# AntBot: Tweaking the modules

The app should be in a working state, so now we shall do some very simple edits of the code.

To set this up properly, instantiate all 4 example modules as descrbied in the previous tutorial, call the Haferlach PI “HF” when registering it.

Tweaking the Combiner (Adjusting Weightings)

If you open up the WeightedCombiner you will see it works by taking the mean of all 4 modules, we’re going to edit this to give more preference to the Trig Path Integrator.

The combiner consists of a single function ‘nextCommand’ which works by calling the ‘getOpinion’ method on each module and storing their headings, it then performs some collection of operations on these to create it’s own heading to be returned.

In this case, the combiner simply takes the average of all 4 modules’ headings and returns this. Currently, the average gives an equal weighting to each – we want this to be skewed so jump to lines 28 and 29 and change the weighting of the modules from 0.25 on all to 0.7 on PI and 0.1 on the others.

 double wAngle = PI[0] * 0.7 + VH[0] * 0.1 + SS[0] * 0.1 + HF[0] * 0.1; double wDist = PI[1] * 0.7 + VH[1] * 0.1 + SS[1] * 0.1 + HF[1] * 0.1; double[] weightedHeading = { wAngle, wDist }; 

Now we have a weighted combiner that favours the trig PI. This is in essence the basics of how a combiner works – but what if we want to condition the weightings on the status of the modules?

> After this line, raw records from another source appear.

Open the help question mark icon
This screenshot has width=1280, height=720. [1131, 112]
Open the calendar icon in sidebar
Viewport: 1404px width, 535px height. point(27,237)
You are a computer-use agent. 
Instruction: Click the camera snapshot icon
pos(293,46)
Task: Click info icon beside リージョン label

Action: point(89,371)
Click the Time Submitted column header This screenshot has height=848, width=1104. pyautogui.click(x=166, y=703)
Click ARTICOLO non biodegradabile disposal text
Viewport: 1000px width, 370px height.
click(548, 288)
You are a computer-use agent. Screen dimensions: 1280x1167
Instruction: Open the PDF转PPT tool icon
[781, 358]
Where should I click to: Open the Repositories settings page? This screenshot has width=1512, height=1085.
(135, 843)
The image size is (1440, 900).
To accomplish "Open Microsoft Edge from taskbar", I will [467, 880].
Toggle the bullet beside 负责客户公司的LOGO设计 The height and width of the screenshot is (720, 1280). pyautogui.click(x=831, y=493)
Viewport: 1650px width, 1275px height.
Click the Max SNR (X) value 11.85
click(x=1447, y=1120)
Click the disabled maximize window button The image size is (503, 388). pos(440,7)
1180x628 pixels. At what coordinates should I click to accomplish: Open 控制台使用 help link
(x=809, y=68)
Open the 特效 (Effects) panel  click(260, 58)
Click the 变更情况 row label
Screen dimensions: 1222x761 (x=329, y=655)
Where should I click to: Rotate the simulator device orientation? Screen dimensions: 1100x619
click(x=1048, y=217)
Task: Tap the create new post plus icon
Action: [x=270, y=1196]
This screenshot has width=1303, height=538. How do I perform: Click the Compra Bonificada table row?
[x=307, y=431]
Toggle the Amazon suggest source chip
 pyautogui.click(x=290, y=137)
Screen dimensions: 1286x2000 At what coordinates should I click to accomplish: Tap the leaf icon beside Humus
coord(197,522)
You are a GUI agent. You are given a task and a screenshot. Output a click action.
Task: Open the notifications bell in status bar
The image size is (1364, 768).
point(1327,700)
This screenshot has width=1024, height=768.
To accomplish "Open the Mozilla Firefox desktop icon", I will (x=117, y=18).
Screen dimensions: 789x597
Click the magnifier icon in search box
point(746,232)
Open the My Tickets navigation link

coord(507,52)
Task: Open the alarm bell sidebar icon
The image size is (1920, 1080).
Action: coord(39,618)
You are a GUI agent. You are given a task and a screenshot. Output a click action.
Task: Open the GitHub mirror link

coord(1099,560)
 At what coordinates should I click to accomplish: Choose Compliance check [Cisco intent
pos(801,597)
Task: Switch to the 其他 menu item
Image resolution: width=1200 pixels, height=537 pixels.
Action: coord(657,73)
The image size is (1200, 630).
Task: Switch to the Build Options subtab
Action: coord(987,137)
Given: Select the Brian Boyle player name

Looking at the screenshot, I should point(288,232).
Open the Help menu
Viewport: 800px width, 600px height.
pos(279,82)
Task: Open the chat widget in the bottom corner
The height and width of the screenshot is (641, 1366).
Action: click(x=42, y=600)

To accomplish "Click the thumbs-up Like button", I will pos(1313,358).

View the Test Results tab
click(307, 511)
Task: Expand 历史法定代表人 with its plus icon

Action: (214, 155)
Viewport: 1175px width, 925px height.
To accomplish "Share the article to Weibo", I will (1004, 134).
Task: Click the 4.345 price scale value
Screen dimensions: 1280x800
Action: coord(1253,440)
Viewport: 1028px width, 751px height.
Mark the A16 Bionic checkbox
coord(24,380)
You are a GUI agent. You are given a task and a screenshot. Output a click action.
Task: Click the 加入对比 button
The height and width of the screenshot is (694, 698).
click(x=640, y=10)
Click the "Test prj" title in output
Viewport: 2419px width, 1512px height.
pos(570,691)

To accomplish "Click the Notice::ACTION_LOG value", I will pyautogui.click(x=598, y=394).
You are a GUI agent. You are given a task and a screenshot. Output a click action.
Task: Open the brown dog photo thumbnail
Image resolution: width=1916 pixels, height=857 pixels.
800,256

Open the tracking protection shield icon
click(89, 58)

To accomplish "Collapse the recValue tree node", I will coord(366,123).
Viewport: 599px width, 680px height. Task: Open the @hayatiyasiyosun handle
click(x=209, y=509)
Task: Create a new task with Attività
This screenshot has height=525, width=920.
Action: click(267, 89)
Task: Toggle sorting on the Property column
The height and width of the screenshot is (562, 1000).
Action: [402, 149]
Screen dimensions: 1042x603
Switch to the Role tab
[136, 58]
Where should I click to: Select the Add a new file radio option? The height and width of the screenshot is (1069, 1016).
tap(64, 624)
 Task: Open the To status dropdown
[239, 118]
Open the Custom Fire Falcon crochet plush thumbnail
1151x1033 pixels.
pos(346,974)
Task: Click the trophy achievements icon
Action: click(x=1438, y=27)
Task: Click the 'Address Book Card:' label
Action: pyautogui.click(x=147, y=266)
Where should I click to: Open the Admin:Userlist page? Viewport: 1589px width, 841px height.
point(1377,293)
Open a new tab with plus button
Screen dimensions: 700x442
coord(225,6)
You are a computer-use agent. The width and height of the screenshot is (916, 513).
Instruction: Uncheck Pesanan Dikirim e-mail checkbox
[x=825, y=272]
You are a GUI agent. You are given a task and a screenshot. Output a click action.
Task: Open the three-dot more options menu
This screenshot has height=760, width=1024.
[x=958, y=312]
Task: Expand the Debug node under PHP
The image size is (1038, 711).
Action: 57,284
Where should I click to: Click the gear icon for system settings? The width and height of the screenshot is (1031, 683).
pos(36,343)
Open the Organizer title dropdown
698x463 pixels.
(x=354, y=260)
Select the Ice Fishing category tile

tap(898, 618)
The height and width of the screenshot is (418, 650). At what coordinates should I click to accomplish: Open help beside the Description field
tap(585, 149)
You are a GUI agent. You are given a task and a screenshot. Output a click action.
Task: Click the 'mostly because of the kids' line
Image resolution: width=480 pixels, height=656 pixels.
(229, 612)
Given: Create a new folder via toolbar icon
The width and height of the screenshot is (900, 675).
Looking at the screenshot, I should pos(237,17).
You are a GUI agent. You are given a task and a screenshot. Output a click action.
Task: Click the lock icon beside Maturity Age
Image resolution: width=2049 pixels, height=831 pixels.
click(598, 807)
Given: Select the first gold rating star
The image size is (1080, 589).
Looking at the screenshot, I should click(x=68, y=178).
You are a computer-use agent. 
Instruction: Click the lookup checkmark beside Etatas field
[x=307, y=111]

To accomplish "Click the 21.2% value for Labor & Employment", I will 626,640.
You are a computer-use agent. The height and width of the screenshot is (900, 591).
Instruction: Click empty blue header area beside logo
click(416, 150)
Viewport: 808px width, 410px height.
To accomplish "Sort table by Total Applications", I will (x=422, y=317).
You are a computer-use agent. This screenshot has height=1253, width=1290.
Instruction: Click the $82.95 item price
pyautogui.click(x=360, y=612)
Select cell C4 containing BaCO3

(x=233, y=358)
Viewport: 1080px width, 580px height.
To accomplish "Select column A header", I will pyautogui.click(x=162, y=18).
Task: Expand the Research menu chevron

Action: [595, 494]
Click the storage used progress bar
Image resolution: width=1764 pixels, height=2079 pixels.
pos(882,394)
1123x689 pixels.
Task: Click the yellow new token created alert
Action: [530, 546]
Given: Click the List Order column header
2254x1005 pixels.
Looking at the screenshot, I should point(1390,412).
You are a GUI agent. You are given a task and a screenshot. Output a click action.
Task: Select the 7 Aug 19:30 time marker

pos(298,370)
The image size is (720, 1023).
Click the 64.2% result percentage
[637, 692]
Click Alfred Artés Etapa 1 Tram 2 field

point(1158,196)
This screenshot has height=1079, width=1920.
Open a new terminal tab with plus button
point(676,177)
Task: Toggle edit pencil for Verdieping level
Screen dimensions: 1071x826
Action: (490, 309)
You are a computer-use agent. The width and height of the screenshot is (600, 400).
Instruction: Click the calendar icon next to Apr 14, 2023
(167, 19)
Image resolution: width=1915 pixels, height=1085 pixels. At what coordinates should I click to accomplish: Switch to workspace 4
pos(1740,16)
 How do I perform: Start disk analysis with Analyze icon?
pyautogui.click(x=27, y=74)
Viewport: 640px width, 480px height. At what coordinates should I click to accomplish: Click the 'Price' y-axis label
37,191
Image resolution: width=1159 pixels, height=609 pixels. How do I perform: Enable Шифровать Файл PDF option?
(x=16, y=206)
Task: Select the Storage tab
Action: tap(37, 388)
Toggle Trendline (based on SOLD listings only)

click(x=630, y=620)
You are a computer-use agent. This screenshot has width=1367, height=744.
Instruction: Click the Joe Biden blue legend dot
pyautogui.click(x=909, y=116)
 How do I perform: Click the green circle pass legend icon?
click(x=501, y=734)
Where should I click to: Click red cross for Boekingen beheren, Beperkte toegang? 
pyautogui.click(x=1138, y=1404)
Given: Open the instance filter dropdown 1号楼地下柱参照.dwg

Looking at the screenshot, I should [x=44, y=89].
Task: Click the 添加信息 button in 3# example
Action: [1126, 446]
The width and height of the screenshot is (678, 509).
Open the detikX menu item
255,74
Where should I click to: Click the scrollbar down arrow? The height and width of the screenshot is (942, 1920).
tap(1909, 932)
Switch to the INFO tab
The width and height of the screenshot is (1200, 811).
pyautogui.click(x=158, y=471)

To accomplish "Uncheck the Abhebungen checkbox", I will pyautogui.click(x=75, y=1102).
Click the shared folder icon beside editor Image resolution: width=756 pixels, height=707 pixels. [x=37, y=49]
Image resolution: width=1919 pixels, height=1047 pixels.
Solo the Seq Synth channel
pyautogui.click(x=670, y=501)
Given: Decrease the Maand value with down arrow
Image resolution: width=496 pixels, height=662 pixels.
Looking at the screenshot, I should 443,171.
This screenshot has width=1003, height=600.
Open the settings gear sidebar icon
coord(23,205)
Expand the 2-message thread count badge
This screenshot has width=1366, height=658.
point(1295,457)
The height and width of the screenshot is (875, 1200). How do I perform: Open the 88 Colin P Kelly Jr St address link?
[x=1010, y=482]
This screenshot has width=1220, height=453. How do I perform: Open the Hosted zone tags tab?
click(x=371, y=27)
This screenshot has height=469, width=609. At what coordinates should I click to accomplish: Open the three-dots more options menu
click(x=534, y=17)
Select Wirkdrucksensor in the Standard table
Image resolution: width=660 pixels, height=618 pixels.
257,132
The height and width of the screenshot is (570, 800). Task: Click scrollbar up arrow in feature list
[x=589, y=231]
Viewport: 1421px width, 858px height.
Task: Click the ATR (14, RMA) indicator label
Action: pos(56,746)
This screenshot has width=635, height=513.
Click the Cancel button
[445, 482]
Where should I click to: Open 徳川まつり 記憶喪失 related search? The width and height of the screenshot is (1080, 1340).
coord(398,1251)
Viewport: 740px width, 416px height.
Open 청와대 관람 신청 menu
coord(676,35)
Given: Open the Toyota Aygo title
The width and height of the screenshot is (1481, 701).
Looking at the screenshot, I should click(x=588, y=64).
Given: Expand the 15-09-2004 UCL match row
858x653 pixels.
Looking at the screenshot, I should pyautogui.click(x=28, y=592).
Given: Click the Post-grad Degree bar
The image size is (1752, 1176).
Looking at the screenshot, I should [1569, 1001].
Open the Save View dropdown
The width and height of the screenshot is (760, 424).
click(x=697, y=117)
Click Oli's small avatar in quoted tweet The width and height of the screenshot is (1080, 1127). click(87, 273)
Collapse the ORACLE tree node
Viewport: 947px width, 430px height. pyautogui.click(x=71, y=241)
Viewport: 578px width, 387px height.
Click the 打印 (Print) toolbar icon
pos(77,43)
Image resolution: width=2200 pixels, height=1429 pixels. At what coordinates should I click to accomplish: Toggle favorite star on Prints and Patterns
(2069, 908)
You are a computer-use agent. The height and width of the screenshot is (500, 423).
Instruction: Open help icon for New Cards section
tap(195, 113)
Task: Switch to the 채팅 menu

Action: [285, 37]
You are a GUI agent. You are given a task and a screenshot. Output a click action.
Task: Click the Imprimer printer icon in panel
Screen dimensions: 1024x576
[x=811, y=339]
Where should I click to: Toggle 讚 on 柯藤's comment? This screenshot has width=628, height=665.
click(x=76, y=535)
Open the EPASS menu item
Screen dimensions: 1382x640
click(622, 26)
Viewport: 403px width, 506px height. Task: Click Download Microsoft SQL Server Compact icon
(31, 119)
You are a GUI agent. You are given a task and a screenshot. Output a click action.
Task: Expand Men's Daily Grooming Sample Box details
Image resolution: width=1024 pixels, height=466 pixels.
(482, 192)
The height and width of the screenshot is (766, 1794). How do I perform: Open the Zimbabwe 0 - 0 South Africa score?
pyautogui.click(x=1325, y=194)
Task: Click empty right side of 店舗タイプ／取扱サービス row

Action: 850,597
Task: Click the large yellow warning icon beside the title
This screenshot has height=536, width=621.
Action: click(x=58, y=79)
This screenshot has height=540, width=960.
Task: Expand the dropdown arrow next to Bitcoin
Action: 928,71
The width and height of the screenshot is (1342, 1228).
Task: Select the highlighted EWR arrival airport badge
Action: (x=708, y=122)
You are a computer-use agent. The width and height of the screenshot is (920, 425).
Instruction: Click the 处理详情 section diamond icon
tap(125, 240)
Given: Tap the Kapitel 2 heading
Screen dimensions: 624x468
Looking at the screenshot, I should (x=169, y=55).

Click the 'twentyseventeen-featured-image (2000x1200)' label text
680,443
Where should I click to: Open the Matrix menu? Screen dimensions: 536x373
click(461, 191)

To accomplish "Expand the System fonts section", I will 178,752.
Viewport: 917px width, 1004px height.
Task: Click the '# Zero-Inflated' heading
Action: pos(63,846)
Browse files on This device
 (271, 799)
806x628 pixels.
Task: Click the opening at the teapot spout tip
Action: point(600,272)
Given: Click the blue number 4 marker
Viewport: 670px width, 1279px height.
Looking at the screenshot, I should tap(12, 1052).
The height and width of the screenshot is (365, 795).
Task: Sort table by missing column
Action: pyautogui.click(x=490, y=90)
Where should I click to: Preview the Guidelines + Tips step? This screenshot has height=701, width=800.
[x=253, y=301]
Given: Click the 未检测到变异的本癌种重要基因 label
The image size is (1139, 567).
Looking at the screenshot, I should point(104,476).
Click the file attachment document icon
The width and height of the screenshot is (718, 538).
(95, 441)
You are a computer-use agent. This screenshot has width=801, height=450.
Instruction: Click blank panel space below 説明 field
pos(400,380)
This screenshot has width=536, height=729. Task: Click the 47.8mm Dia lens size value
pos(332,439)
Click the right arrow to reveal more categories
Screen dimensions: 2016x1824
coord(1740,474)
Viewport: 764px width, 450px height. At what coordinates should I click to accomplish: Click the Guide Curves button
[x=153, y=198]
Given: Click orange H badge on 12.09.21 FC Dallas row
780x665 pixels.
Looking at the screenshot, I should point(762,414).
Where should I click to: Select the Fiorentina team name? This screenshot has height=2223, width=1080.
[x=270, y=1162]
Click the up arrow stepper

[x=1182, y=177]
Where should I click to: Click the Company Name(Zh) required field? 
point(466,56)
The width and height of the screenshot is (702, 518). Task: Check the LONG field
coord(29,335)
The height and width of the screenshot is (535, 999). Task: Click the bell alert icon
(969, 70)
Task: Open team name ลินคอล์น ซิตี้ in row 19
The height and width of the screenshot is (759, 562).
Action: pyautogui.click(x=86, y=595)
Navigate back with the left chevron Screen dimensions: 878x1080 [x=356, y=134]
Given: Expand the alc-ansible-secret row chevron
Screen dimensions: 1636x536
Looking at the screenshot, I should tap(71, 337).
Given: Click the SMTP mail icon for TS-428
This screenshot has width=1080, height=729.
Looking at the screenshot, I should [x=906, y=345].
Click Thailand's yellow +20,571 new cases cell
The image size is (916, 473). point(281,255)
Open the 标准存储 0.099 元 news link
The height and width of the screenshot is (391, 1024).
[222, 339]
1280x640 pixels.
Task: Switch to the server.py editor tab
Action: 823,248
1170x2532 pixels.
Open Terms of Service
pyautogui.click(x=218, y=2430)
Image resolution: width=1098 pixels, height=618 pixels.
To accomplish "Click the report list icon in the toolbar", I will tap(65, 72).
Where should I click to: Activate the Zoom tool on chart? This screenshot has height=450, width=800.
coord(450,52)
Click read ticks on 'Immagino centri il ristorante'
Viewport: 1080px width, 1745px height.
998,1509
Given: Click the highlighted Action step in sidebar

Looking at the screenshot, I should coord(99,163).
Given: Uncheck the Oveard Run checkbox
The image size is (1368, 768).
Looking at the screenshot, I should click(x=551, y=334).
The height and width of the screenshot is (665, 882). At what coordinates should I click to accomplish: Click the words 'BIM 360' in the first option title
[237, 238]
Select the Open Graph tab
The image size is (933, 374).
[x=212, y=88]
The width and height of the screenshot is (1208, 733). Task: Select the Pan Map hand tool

More Tweaking the Combiner (Examining state of modules)

Each module has a method called ‘getStatus()’ which returns a string describing what it is doing. Looking at the source code for a module will tell you what the format of this string is.

In this case, we want to condition the weighting on the distance from the nest – as such we need to look at the status of the trig path integrator whose status is a string of the format <antbotOrientation> <angleFromNest> <distanceFromNest>.

We can retrieve and split this into tokens with

 String[] PI_status = navigationModules.get("PI").getStatus().split("\\s+"); double nestDistance = Double.valueOf(PI_status[2]); 

Now we know the nest distance, we can simply surround the weighting with an if statement:

 double wAngle; double wDist;

if(nestDistance > 0.5)
{
wAngle = PI[0] * 0.25 + VH[0] * 0.25 + SS[0] * 0.25 + HF[0] * 0.25;
wDist = PI[1] * 0.25 + VH[1] * 0.25 + SS[1] * 0.25 + HF[1] * 0.25;
}
else
{
wAngle = PI[0] * 0.7 + VH[0] * 0.1 + SS[0] * 0.1 + HF[0] * 0.1;
wDist = PI[1] * 0.7 + VH[1] * 0.1 + SS[1] * 0.1 + HF[1] * 0.1;
}

Tweaking Visual Homing

To give a basic example of how tweaking a module would work, we shall change the type of pixelwise error calculation that the visual homing module uses.

Visual Homing works by taking in frames from the camera sensor  and calculating the average value of the pixels in the frame – this is done with the “calculateError()” function.

Open up VisualHoming and declare a new function “sumSquare()”:

private double sumSquare() { // Get difference Core.subtract(currentFrame, homeFrame, diffFrame);

 // Get square Core.multiply(diffFrame, diffFrame, sqFrame); // Get sum of the array Scalar sum = Core.sumElems(sqFrame); double errorArr[] = sum.val; double ss = errorArr[0] / 2; 

return ss; }

Now go into calculateError() and replace “currentError = rootMeanSquare();” with “currentError = sumSquare();”.

Just like that we have modified the module.